#### INFORMATION SHOWN
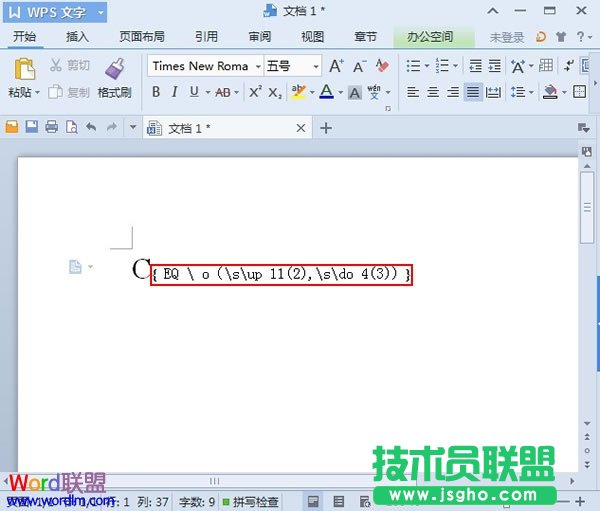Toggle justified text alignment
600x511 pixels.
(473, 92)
########
#### INFORMATION SHOWN
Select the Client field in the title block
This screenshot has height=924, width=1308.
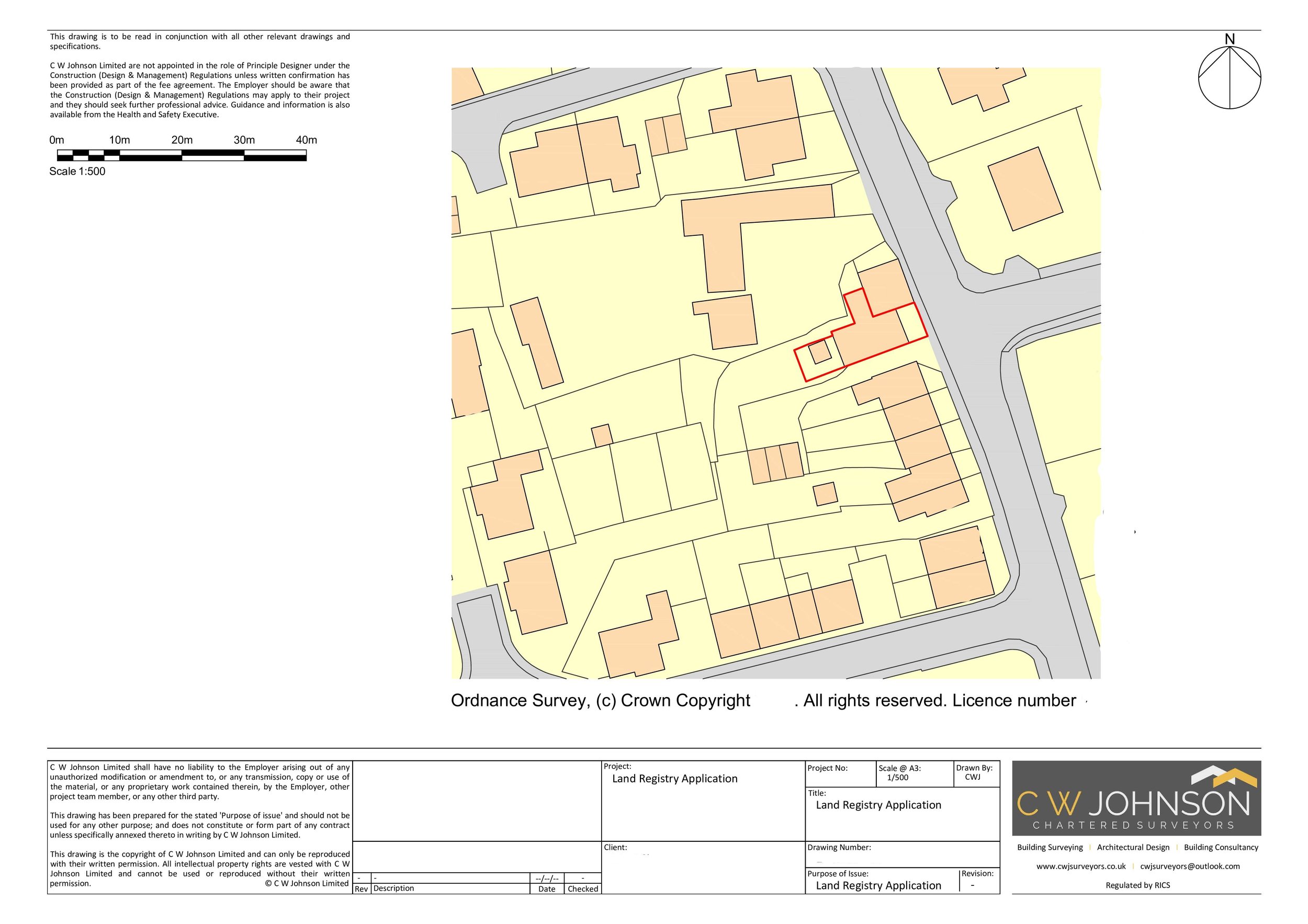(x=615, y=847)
########
## PROBLEM DETAILS
Which lines in the records above contain the word "screenshot"? Copy each of them.

## TASK SOLUTION
This screenshot has height=924, width=1308.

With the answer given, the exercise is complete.